R tilde operator: What does ~ 0 + a mean?

I saw how to use the ~ operator in a formula. For example, y~x means: y is distributed as x.

However, I am really confused by what ~0+a means in this code:

 require(limma) a = factor(1:3) model.matrix(~0+a) 

Why just model.matrix(a) not working? Why is the result of model.matrix(~a) different from model.matrix(~0+a) ? And finally, what is the point here of the ~ operator?

+4
source share
3 answers

~ creates a formula - it separates the right and left sides of the formula

From ?`~`

Tilde is used to separate the left and right sides in the model formula.

Quote from the help for the formula

Models customized, for example, by the lm and glm functions, are indicated in compact symbolic form. The ~ operator is fundamental in the formation of such models. The expression of the form y ~ of the model is interpreted as a specification of the fact that the response y is modeled by a linear predictor defined symbolically from the model. Such a model consists of a number of terms separated by + operators. The terms themselves consist of variables and factor names, separated by operators :. Such a term is interpreted as the interaction of all variables and factors that make up a member.

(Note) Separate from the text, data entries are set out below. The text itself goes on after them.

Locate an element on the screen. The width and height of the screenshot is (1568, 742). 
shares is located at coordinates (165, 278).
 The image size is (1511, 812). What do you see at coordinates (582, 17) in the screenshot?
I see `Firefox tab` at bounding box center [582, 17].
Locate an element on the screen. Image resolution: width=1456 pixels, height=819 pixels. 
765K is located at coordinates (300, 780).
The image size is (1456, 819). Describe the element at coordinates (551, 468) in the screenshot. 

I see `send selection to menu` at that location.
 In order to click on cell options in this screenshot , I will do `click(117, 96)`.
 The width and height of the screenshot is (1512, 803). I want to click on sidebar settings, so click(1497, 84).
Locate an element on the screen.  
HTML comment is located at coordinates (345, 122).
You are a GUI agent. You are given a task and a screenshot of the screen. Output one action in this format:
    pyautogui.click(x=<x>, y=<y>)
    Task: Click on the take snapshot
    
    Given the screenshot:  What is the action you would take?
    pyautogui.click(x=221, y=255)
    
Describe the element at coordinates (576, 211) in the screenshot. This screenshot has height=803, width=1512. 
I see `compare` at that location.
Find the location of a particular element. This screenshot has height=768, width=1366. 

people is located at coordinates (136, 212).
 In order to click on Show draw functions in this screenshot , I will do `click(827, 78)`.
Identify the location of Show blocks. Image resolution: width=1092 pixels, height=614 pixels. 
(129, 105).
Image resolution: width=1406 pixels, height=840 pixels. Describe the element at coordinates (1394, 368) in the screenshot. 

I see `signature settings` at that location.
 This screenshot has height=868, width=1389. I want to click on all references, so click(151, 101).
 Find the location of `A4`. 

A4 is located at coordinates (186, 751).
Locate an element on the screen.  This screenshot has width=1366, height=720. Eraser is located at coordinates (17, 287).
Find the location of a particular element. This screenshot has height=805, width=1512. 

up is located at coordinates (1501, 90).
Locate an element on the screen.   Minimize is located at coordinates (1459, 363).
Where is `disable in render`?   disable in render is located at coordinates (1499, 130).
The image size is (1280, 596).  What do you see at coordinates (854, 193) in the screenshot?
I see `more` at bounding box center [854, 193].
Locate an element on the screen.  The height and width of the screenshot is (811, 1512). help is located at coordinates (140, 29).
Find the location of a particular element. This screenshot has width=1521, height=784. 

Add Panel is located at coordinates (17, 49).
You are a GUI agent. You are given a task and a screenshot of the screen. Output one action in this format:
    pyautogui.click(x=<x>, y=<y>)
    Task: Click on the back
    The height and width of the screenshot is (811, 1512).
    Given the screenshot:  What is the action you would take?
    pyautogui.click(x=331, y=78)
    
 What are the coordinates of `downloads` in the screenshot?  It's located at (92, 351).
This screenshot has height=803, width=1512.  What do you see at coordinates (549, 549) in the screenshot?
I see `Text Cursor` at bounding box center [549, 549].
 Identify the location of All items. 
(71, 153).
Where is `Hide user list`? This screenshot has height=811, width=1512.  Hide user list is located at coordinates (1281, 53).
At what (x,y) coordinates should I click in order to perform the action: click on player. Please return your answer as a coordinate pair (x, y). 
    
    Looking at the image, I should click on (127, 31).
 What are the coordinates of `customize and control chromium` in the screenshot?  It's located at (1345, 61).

In addition to + and :, a number of other operators are useful in model formulas. The * operator indicates the intersection of factors: a * b, interpreted as a + b + a: b. The ^ operator indicates the intersection to the indicated degree. For example, (a + b + c) ^ 2 is identical to (a + b + c) * (a + b + c), which, in turn, expands to a formula containing the main effects for a, b and c, as well their second interaction. The% in% operator indicates that the terms on their left are nested in those on the right. For example, a + b% in% a expands to the formula a + a: b. The operator - deletes the specified members, so that (a + b + c) ^ 2 - a: b matches a + b + c + b: c + a: c. It can also be used to remove the interception term: when setting the linear model, y ~ x - 1 sets the line through the origin. A model without interception can also be specified as y ~ x + 0 or y ~ 0 + x.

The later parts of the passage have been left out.